Moment of thought

black and white, urban

Dean Cemetery, Edinburgh. A cemetery where some of Edinburgh’s most affluent and influential people have been lain to rest.

Occupying a place in a cemetery full of large monuments is this small old wooden cross, with the name David Cecil Hope MacBrayne pinned to it.

Repatriated WW1 Cross

The cross was repatriated from a First World War cemetery. The young man was only 19 years old when he was killed in action on 21 June 1917. David has an easily traced life story. His name is no coincidence. He was the son of another David MacBrayne – as in the ferry company. One might think then that this is a family of well to do comfort. But the stone next to this cross tells a contrasting story. David’s sister Olive died in 1908, aged 8, his mother Frances passed away in 1915, aged 52. His father lived until he was 70, in 1932. By then, the government had stepped into to salvage the remains of his company.
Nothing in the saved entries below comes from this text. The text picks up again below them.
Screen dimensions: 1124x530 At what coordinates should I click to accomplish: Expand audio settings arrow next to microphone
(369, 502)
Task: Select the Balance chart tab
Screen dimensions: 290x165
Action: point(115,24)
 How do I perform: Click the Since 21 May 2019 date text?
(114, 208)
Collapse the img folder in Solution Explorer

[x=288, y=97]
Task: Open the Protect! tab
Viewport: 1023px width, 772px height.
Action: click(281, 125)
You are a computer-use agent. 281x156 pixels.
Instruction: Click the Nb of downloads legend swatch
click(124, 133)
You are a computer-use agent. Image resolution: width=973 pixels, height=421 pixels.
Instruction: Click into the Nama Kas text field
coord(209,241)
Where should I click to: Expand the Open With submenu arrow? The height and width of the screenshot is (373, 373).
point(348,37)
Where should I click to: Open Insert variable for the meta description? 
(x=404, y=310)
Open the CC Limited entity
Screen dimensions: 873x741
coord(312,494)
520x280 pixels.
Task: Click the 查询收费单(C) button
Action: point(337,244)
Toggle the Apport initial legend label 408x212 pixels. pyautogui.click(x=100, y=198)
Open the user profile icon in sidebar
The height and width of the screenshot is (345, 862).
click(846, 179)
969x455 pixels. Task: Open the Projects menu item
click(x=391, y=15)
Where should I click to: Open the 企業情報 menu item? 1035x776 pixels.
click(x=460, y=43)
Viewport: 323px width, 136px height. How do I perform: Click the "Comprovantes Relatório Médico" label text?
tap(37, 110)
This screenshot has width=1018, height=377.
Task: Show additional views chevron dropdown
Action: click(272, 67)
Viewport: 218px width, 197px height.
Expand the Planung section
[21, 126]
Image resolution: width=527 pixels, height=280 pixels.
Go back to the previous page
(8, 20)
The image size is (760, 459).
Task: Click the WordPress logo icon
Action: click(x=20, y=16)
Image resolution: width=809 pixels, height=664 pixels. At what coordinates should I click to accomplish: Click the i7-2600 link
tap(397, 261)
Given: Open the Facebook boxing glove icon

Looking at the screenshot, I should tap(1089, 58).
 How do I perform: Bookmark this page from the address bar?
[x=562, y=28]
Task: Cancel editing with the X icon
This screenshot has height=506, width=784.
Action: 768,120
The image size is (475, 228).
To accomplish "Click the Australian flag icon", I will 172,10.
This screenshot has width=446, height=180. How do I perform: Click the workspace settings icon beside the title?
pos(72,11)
There are many repatriated grave markers across the country. One source for finding them is Returned from the Front. Finding them and then finding out about the person whose life they mark can be a surprisingly enjoyable and contemplative activity.

The above photograph was taken using a Canon 30D, with a 50mm lens, f1.8 @ 1/125 sec. Post processing was kept simple in Lightroom, using my own “My Favourite Black and White” preset, with some additional vignette.